Intellectuel et musicologue, grand lecteur de Adorno, Gramsci et Foucault, Edward Said aimait à se définir comme « intellectuel juif, palestinien, libanais, arabe et américain ». De fait, il n'aura cessé, dans ses écrits comme dans ses prises de position, de mettre en question et de soumettre à la plus fine critique les frontières tant culturelles que politiques qui ne cessent de confronter, partager, diviser l'humanité, en s'efforçant de leur opposer un universalisme pour notre temps. Son livre le plus connu, L'Orientalisme (1978) est précisément le fruit d'une réflexion sur une de ces oppositions majeures (Orient/Occident), que des expressions comme « choc des civilisations » continuent d'alimenter.

L'expérience de l'exil et du passage des frontières nourrit toute l'œuvre de Said.
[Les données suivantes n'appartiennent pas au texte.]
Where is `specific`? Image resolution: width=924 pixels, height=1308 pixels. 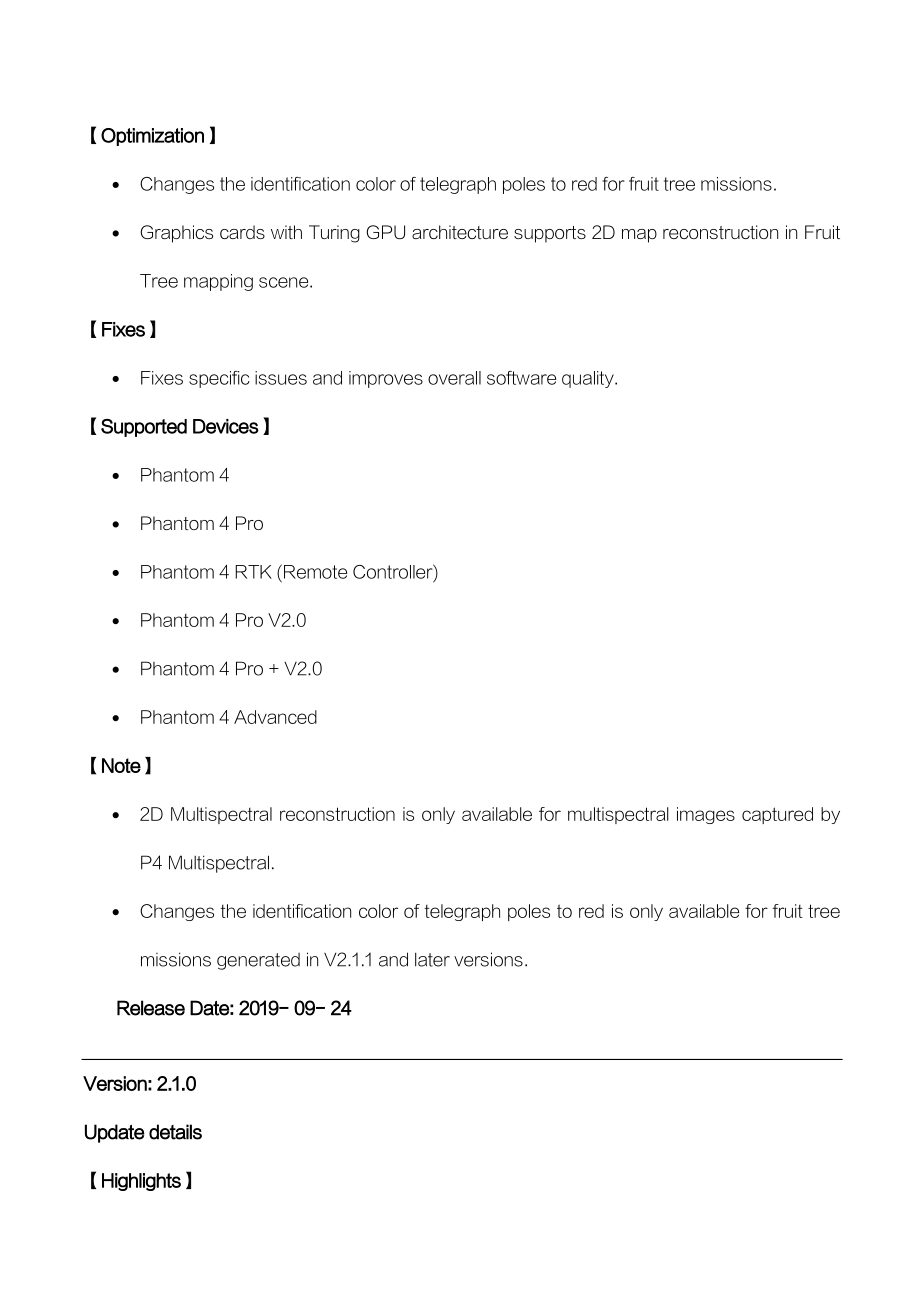 specific is located at coordinates (219, 379).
Elle inspire aussi une pensée du retour et de la remémoration qui s'exprime superbement dans son autobiographie, À contre-voie (1999).

À contre-courant

Né à Jérusalem en 1935, fils d'un homme d'affaires palestinien de confession protestante, qui avait vécu aux États-Unis et était citoyen américain, Edward W. Said, comme il le raconte dans À contre-voie est « un Arabe éduqué à l'occidentale », passionné de littérature, de poésie et de piano. Sa famille, installée en Égypte en 1947, l'envoie étudier aux États-Unis. En 1963, il devient professeur de littérature comparée à l'université Columbia de New York. Dans son œuvre de critique, il va révéler la présence, au sein de la « grande culture » soi-disant neutre et humaniste de l'Occident, des rapports de domination que celui-ci entretient avec le reste du monde. Plusieurs de ses ouvrages font date, notamment L'Orientalisme et Culture et impérialisme (1993).
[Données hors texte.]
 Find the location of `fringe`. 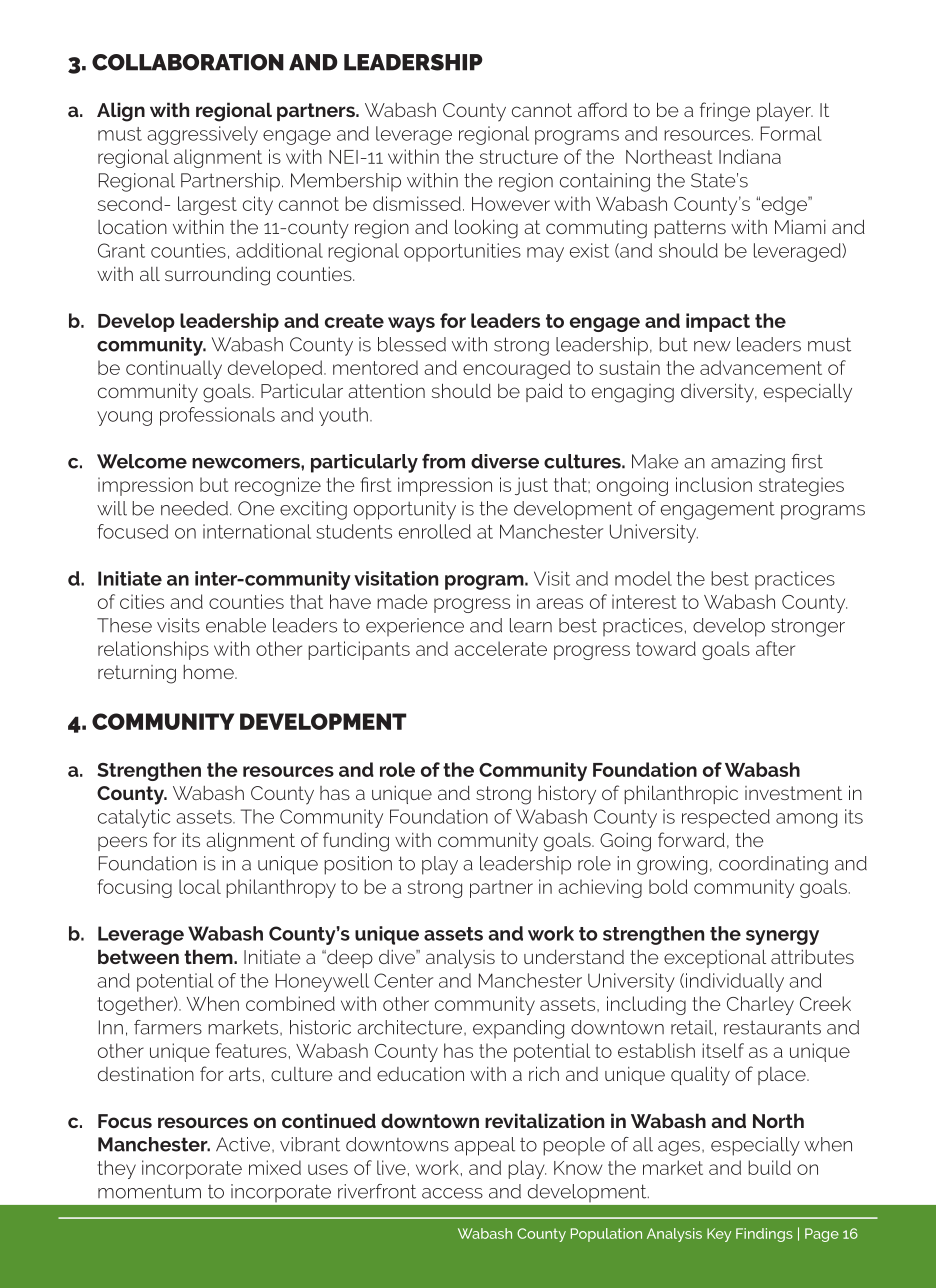

fringe is located at coordinates (725, 112).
Parallèlement, Edward W. Said défend une conception exigeante du rôle social de l'intellectuel, qui doit « dire la vérité au pouvoir » (Des intellectuels et du pouvoir, 1994). Il souligne la force de l'exil, de la marginalité, de l'errance (l'« intellectuel exilique » ne suit pas « la logique de la convention mais celle de l'audace »). En 1967, il s'engage en faveur de la cause palestinienne. Il lui consacre plusieurs livres, de La Question de la Palestine (1979) à Culture and Resistance (2003), et en devient le porte-parole le plus connu aux États-Unis, ce qui lui vaudra beaucoup d'attaques. Membre du Conseil national palestinien de 1977 à 1991, il n'hésite pas à prendre position à contre-courant : à l'époque du « refus », il préconise une coexistence entre Juifs israéliens et Arabes palestiniens ; puis il s'oppose aux accords d'Oslo, qu'il juge inacceptables pour les seconds. Très critique à l'égard de Yasser Arafat, il propose en définitive un seul État binational laïque, avec reconnaissance du tort fait aux Palestiniens, « victimes plus que coupables » dans ce conflit.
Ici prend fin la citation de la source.